There has been State violence against the Zapatistas, the Permanent Tribunal of the Peoples concludes

** The integral repair of damages is obliged, it resolves in the pre-hearing

** Sufficient evidence is available “to presume the commission of crimes against humanity”

By: Hermann Bellinghausen, Envoy

San Cristóbal de Las Casas, Chiapas, July 19, 2014

In El Limonar community, in the jungle north of Ocosingo, they held a pre-hearing this Friday of the Permanent Tribunal of the Peoples (TPP, its initials in Spanish), an international instance that will culminate its México chapter next November, when “it will denounce and make visible to national and international public opinion the grave human rights violations that the State committed,” unpunished as of this date.

The tribunal considers that there is sufficient evidence “to presume the commission of crimes against humanity” by the Mexican State, which “identified certain populations that constituted or were able to constitute a social base for the Zapatista National Liberation Army (EZLN, its initials in Spanish) and, based on that, defined an ‘internal enemy,’ the object of a counterinsurgency strategy that included thousands of Tzotzil, Tzeltal, Chol and Zoque civilians, belonging to Las Abejas, Xi’nich [1], sympathizers and the EZLN’s support bases.”
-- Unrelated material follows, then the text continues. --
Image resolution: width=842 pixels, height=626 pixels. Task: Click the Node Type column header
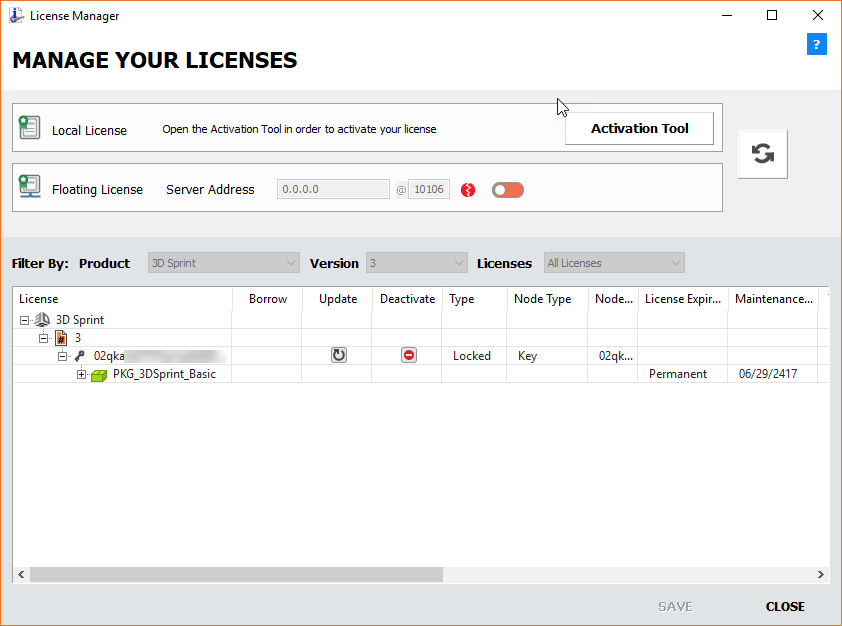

The pronouncement emphasizes that State violence was not directed “only against combatants, but also against the non-combatant civilian population, including children,” which “demonstrates that the only factor common to all the victims was their belonging to determined organizations,” and shows that these acts were committed “with the intention of destroying such groups totally or partially.”

Witnesses and survivors of acts of great violence in Chol communities of the Northern Zone participated in El Limonar (Jolnixtié Sección I, Miguel Alemán, Usipá, El Limar, Saquil, Susuclumil, Masojá Shucjá, Masojá Grande y Chuctiejá); Tzotziles of Chenalhó, members of Civil Society Las Abejas of Acteal, and those displaced from Viejo Velasco, all “victims of the war strategy of counterinsurgency and of extermination contemplated in the Chiapas 94 Campaign Plan and implemented by the Mexican government at the start of the EZLN’s armed uprising, which yielded as a consequence dozens of forced disappearances, murders, forced displacements, sexual violence and massacres: crimes against humanity that continue unpunished,” exposes the pronouncement of the pre-hearing.

The pre-hearing was convoked by 50 national and international popular, student, social and human rights organizations, as well as the 74 organisms that make up the National Network of Civil and Human Rights Organisms All Rights for All, the Network of Community Radios (AMARC, its initials in Spanish) that groups together 35 radio projects, the 42 organizations from the National Campaign Against Forced Disappearance in Mexico, and Chiapas Peace Network, made up of 10 organizations.

Alejandro Cerezo Contreras, Alejandro de Jesús Martínez Martínez, and the Tzeltal arrangers Carlos Núñez Ruiz and Juan Méndez Gutiérrez, Joel Heredia and Rubén R. García Clark participated as national judges. They decided that the three cases examined “are framed within social and political struggles of the peoples and communities for the recognition and vindication of the identity and indigenous rights.”

The tribunal resolved that: “violations were committed to the human rights of the indigenous peoples in the Northern Zone, Viejo Velasco [2] and Acteal, by conduct that derived from the behavior of paramilitary groups like Paz y Justicia, or residents of the Nueva Palestina community, or in Chenalhó, always “organized by federal, state and municipal authorities.” [Emphasis supplied.]

The Mexican State “is obligated to integrally repair the damages,” the tribunal determined. It recognized in the declarants firmness, dignity, certainty of their memory, and a search for justice and truth. It also recognized “their bravery before the threats that can emerge after pre-hearings.”

Finally, the TPP said it observed with concern the events in the La Realidad community, “where José Luis Solís López (Votán Galeano) was extra-judicially executed, signifying the continuity of the counterinsurgency policy in Chiapas.”

[1] Xi’nich means “The ants” in Chol, a Mayan language. It originated as an indigenous Catholic campesino organization, similar to Las Abejas (the Bees). Its members lived in Viejo Velasco.